Plan to Fail in your DevOps Iterations… and Win Overall
DevOps transformations are not easy. Organizational culture, people, processes, collaboration, automation and continuous improvement can act as key enablers. By paying attention to failures, having open communication, piloting, limiting impacts with mature deployment practices and building newer tests, you can continuously make your systems and processes ever healthier. Having a fluid framework and measurable metrics with high transparency is a suggested best practice. For info on how to go about doing this, you can follow my DevOps series.
Technologies are rapidly evolving in development and infrastructure operations. While the innovation is exciting, the end mission of delivering business value and rapidly producing incremental product features is paramount.
How can we support this pace of innovation, while improving quality and governance?
Enter DevOps. It’s a combination of culture and technology practices that enable the need for rapid, continuous delivery and improvement.
In the first part of this DevOps series, we will focus on some of the challenges you might encounter in your journey and recommendations from the trenches on navigating and succeeding.
Plan for Failure
DevOps transformations are hard and if you have been witness to a few of these, you know what I mean. The culture, skills and process hurdles in organizations are many. In fact, for your overall strategy to succeed, you actually need your DevOps activities to fail.
Yes, they need to fail, but the intent is not to focus on failure. Instead, in order to succeed in your overall DevOps strategy, you should plan for failures (in test or production) and celebrate them along the way. Let me elaborate…
Creating the DevOps Organization
From an organizational perspective, DevOps is about breaking down barriers between traditional Dev & Ops teams. To succeed, you must understand the DevOps principles (no silos, quick feedback, automation and system thinking) and create a culture from the top-down that is supportive of those ideals.
Traditionally, developers tend to think that Ops teams slow things down – they won’t let us deploy, or won’t let us touch servers, and they have long wait times, etc. Ops folks, on the other hand, tend to think that developers are going to break stuff in production, or that they don’t really understand operations, system dependencies, etc. Even with the existing tensions between Dev and Ops, you should by no means create another department for DevOps. If anything, this will probably contribute to adding more process overhead and red-tape. You should try to implement DevOps as a framework.
DevOps is usually synonymous with CICD (Continuous Integration & Continuous Deployment). However, for truly successful DevOps, you must strive for getting better at continuous testing and continuous improvement, as well. We will look at metrics later in the article to help you gain an objective understanding of the changes and their effects.
No Blame Policy
When handling failures (or even looking forward to them), having open communication & collaboration is the biggest factor in determining a successful transformation.

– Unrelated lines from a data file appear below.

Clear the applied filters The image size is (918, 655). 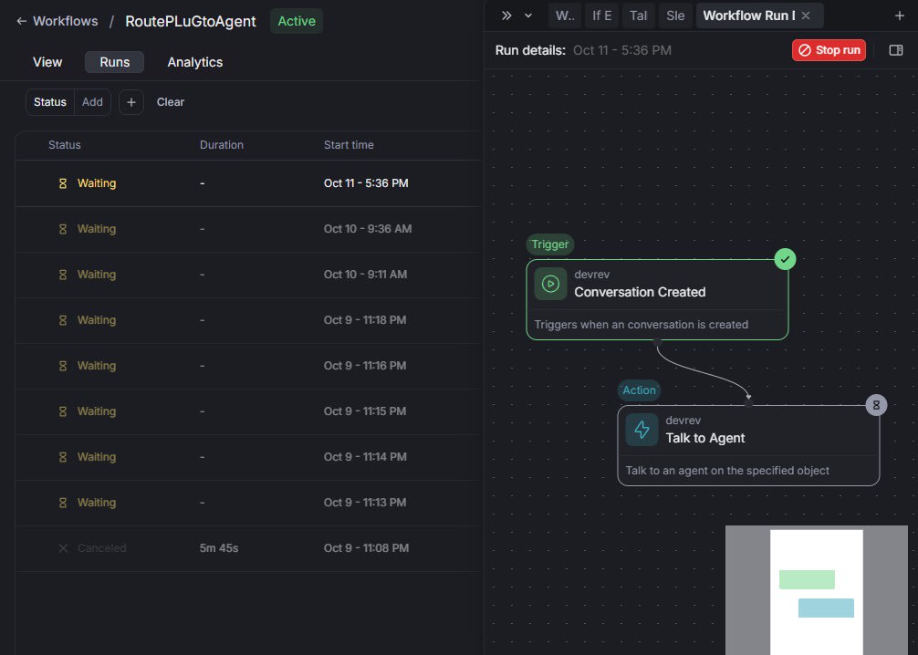click(170, 102)
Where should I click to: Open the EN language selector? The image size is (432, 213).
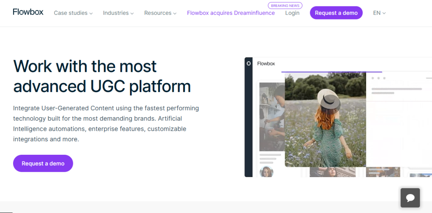[379, 13]
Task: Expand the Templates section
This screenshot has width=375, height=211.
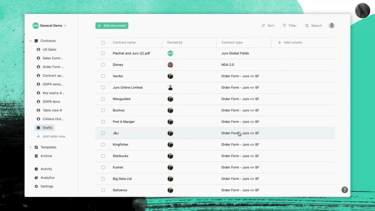Action: 30,147
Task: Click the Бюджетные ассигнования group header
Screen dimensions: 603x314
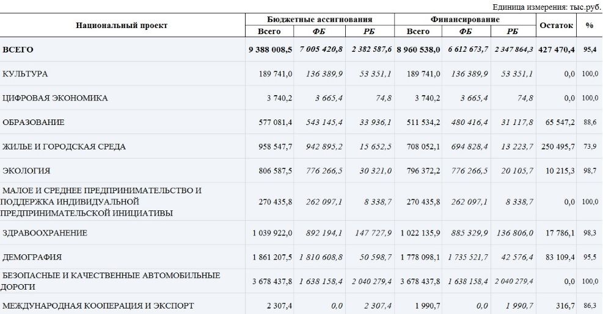Action: click(320, 20)
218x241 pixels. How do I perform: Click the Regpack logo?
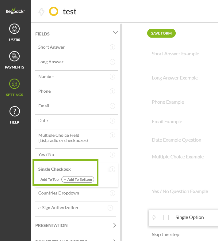point(15,11)
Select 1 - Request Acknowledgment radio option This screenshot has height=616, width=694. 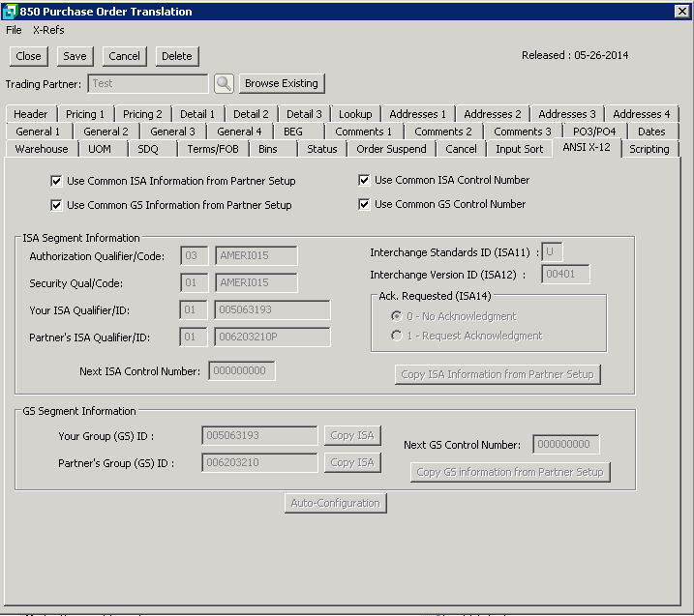click(x=396, y=336)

Strive towards a ”No Blame Policy.” Reward the team on a product’s awesome features, not on its lines of code. Do not punish when there are failures in production; instead, leverage it as a learning opportunity for the whole team. When production failures occur, everyone should be open and candid with their input, focusing on determining the root cause and then building new tests around it. Following these steps as part of a “No Blame Policy” will ensure the failure is caught upfront in the automated testing phase. If it’s an environment related issue, focus on understanding the difference in the two environments, then implement a fix and challenge yourself and the team to build an automated test to ensure that this is caught before it gets to production.

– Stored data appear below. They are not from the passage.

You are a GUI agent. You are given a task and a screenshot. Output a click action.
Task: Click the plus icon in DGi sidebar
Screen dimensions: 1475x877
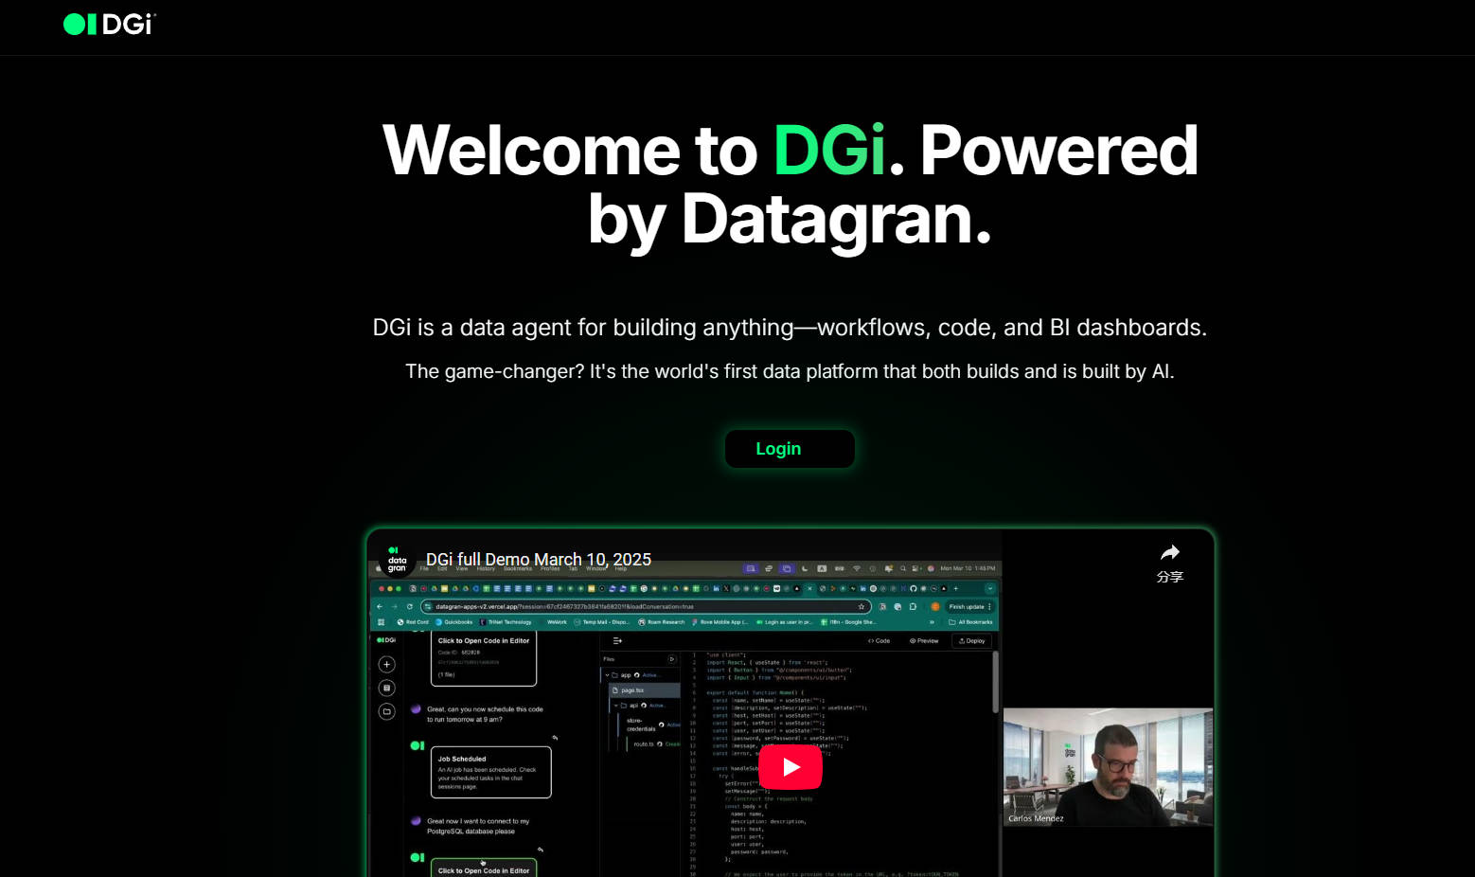point(386,665)
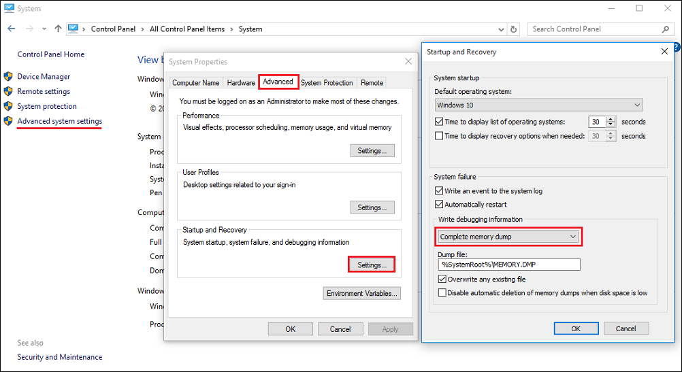Screen dimensions: 682x372
Task: Switch to the Hardware tab
Action: click(x=241, y=82)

Technologies like automated configuration management, containers, orchestration, etc, can help in minimizing this kind of environment discrepancies. Also, planning for maturity in your deployments using dark launch, canary, or blue-green releases will help ensure that your code is tested, and any failures are caught in a new, controlled production environment, before being rolled out to the larger subset of users.
The above few scenarios evoke Bruce Lee’s oft quoted“Be water my friend.” You must have a fluid framework, and have open communication and feedback mechanisms to in order to continuously improve.
How to Pilot a DevOps Organization
Here are some tips and tricks that will allow you to successfully pilot a DevOps team.
- Collaboration: Pick a group that is co-located. If that’s not possible, at least pick a team that has a strong history of virtual collaboration. This will reduce the hurdles in communication, and improve your chances to fine tune DevOps processes for your org.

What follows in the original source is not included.